● **Tarefa escrita A**
De acordo com o excerto sobre tendências de moda, o que marca o fim de uma tendência?

● **Excerto da fonte**
- - - -

As tendências são isso mesmo, fenómenos dinâmicos de mudança. No caso da moda, a palavra está associada ao que está a dar, as mais recentes novidades que todos estão a usar. É tendência, diz-se, para peças de roupa, sapatos e acessórios que, embora pareça rápido, mudam com relativa lentidão. A definição das cores ou padrões que serão tendência na próxima estação resulta de uma complexa mistura de factores e protagonistas, num processo multidireccional de influências que começa na rua (incluindo o que se vê através dessa janela a que chamamos digital), passa pelos criadores e designers, regressando à rua, sob múltiplas formas e dimensões.

A tendência é sobretudo mudança, novidade e renovação, facilitada pela produção em massa, o consumo e a sua disseminação através dos media sociais digitais. Tendência não é, contudo, sinónimo de estilo. Há uma certa associação do conceito de tendência à ideia de espírito do tempo e da sua expressão através da moda, pela vertente social e estética, traduzida em peças de roupa e acessórios mas isso não significa estilo, menos ainda, estilo pessoal.

Como outros fenómenos sociais, também as tendências são um processo que começa por estar num domínio bastante fechado para se expandir, tornando-se popular, influenciado por aquilo que usam as celebridades e influenciadores digitais.

Estes vieram acelerar o processo, tornando a tendência obsoleta mais depressa, porque assim que esta chega a todos, ou seja, quando passa a ser de tal forma popular que se torna redundante, repetitiva e sem nada de novo, deixa de ser tendência. É mainstream e o mainstream marca o fim de uma tendência, passa de objecto de desejo a objecto de consumo acessível a todos. Ao nível do estilo, deixa de ser tendência, passa a ser decadência.

A questão não se relaciona com o preço porque, a partir do momento em que as marcas de moda mais populares, ou seja, fast fashion, adoptam a trend, o preço do produto baixa, tornando-o acessível à generalidade da população. Mas já não é trend, é o que todos usam. Estilo, é outra coisa. O estilo é pessoal e ultrapassa qualquer tendência. É o que nos define e o que nos apresenta ao mundo. Queremos mesmo ser apenas, mais uma pessoa, ou queremos ser uma pessoa?

- - - -

● **Dados extraídos**
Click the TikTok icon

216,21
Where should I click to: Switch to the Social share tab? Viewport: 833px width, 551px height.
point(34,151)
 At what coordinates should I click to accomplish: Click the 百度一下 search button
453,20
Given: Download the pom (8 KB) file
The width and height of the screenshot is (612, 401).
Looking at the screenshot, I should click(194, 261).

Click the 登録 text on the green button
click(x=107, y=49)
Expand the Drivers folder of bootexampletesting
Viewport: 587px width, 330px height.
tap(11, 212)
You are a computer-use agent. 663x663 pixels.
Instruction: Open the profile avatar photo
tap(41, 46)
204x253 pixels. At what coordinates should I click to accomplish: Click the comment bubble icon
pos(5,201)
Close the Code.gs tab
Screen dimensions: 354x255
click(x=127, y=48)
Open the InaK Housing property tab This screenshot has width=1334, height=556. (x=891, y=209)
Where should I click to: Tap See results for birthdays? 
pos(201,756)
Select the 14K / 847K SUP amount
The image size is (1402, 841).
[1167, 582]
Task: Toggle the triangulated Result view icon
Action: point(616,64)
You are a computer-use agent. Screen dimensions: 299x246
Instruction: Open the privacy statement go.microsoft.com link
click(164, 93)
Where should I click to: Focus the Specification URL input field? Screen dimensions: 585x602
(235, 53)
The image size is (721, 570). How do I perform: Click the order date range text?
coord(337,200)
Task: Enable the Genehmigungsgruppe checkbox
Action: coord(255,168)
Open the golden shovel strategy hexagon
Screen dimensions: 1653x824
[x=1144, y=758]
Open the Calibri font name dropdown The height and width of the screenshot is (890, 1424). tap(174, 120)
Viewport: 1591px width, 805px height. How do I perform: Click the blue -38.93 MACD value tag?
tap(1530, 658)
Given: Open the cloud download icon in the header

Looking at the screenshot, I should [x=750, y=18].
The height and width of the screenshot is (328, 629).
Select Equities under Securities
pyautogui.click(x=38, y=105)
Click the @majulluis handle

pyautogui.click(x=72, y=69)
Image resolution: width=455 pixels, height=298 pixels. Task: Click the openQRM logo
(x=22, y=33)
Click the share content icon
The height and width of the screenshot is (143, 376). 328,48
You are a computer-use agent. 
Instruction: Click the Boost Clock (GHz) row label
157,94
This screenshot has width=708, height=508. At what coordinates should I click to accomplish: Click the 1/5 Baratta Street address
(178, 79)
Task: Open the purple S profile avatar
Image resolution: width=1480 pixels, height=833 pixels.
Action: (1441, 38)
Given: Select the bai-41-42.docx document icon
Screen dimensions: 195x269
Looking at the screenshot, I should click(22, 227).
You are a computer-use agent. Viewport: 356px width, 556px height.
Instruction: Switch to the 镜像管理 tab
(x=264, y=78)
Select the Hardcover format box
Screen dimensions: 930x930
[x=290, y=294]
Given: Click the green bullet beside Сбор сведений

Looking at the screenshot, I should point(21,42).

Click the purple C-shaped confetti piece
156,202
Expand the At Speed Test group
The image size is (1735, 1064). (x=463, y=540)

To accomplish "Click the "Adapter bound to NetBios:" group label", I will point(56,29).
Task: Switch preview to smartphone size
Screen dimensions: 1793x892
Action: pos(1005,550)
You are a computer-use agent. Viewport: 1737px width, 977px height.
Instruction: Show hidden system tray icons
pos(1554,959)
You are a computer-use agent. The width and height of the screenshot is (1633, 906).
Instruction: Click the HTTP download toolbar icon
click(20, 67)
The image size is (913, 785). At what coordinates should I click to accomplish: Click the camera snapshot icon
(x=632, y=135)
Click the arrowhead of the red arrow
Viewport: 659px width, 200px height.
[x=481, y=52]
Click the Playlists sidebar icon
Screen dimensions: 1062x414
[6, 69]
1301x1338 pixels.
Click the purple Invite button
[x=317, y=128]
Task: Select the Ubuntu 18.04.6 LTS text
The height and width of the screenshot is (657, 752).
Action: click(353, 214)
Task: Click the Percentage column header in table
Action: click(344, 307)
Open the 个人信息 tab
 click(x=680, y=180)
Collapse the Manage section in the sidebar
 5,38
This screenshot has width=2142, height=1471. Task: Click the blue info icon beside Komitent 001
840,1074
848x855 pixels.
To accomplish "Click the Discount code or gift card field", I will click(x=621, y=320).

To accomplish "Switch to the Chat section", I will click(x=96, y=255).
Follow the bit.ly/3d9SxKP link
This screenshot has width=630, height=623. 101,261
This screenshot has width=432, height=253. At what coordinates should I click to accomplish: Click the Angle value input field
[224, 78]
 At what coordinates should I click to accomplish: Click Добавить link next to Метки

- - - -

● **Tarefa escrita B**
Edite os registos desde o início até à linha que contém "[x=1144, y=758]", inclusive, e substitua "Instruction" por "Command" sem alterar mais nada. Apresente apenas essas linhas.

● **Resposta à tarefa A**
O mainstream marca o fim de uma tendência.

● **Resposta à tarefa B**
Click the TikTok icon

216,21
Where should I click to: Switch to the Social share tab? Viewport: 833px width, 551px height.
point(34,151)
 At what coordinates should I click to accomplish: Click the 百度一下 search button
453,20
Given: Download the pom (8 KB) file
The width and height of the screenshot is (612, 401).
Looking at the screenshot, I should click(194, 261).

Click the 登録 text on the green button
click(x=107, y=49)
Expand the Drivers folder of bootexampletesting
Viewport: 587px width, 330px height.
tap(11, 212)
You are a computer-use agent. 663x663 pixels.
Command: Open the profile avatar photo
tap(41, 46)
204x253 pixels. At what coordinates should I click to accomplish: Click the comment bubble icon
pos(5,201)
Close the Code.gs tab
Screen dimensions: 354x255
click(x=127, y=48)
Open the InaK Housing property tab This screenshot has width=1334, height=556. (x=891, y=209)
Where should I click to: Tap See results for birthdays? 
pos(201,756)
Select the 14K / 847K SUP amount
The image size is (1402, 841).
[1167, 582]
Task: Toggle the triangulated Result view icon
Action: point(616,64)
You are a computer-use agent. Screen dimensions: 299x246
Command: Open the privacy statement go.microsoft.com link
click(164, 93)
Where should I click to: Focus the Specification URL input field? Screen dimensions: 585x602
(235, 53)
The image size is (721, 570). How do I perform: Click the order date range text?
coord(337,200)
Task: Enable the Genehmigungsgruppe checkbox
Action: coord(255,168)
Open the golden shovel strategy hexagon
Screen dimensions: 1653x824
[x=1144, y=758]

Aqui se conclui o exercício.